++++ Source excerpt ++++

Friday, August 13, 2004

Rushing Uni applications. Above all these rubbish i still need to find time to sort out my own life. Things have taken more than a turn. No matter what i seeem to be doing it always comes to naught and i'm back to square one. Its annoying like a cat trying to chase its own tail, ( i know it's suppose to be a dog ok but cat sounds more UmMMmmppph now ) never gets anywhere. The cat gets back to where it started, dizzy as hell and frustrated with his predicament that its claws shows.

I know it hurts but what can i do? Thank God i'm too caught up in stuff to actually take stock of my pain/damage but i know when i really do... 'it's time'. Read some mag today decided to jot it down mentally 'Red-hot flirt and the White-hot hurt' while isnt life a game? Anyway i really dont want my plan to go US to fall through. It'll sting more than it'll hurt. Away i'll fly to the land of no goodbyes.

Getting really distracted chatting while typing. i'm off. Really. nite to the winds that flow across the earth that caresses the bodies of mine and yours. To the moon and stars that shine up bright, please keep watch on me tonight. I ask no more than i already could, sweet dreams sleep tight till tomorrow dude.

Thursday, August 12, 2004

Hey its me. Again
who am i kidding man?
i've changed to an extent that i am totally unrecognisable even to myself
I seek new challenges each day.
But of cos it must be in my control and in my bidding

I ask myself again.

++++ Dataset ++++

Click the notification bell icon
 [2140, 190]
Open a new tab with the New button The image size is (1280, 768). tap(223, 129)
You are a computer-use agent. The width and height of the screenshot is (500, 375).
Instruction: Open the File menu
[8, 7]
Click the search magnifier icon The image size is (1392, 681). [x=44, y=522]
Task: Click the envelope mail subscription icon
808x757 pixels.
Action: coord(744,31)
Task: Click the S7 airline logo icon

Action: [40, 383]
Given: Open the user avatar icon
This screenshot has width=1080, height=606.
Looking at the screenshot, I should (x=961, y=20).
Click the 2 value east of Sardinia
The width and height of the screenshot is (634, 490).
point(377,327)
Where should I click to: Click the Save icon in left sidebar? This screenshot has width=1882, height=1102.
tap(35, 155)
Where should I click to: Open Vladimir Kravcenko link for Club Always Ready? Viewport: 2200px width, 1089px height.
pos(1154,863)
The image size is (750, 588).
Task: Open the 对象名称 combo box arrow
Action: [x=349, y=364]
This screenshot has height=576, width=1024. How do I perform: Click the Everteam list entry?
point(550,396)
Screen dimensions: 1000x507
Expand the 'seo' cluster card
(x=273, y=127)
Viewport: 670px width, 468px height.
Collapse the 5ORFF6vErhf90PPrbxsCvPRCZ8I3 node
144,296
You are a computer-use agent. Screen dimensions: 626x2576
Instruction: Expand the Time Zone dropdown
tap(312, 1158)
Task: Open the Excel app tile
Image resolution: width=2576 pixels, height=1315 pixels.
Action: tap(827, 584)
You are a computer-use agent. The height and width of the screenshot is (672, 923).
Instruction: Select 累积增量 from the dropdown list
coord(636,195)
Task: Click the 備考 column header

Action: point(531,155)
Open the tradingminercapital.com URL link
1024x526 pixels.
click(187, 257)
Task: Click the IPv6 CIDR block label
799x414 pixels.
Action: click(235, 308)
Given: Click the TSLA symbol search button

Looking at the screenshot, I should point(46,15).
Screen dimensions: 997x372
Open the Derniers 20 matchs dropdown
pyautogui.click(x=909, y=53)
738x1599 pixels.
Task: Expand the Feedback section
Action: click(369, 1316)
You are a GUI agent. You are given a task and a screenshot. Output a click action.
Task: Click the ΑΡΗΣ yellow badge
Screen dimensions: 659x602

++++

◆ Exercise tasks
[1] In the blog entry, substitute "sun" for "moon" and write out the passage starting with "Getting really distracted" and going on through "i kidding man?".
[2] What phrase does the blog entry say the writer decided to jot down mentally after reading a magazine?
The rows are drawn from a separate source.

◆ List of solutions
[1]
Getting really distracted chatting while typing. i'm off. Really. nite to the winds that flow across the earth that caresses the bodies of mine and yours. To the sun and stars that shine up bright, please keep watch on me tonight. I ask no more than i already could, sweet dreams sleep tight till tomorrow dude.

Thursday, August 12, 2004

Hey its me. Again
who am i kidding man?

[2] 'Red-hot flirt and the White-hot hurt'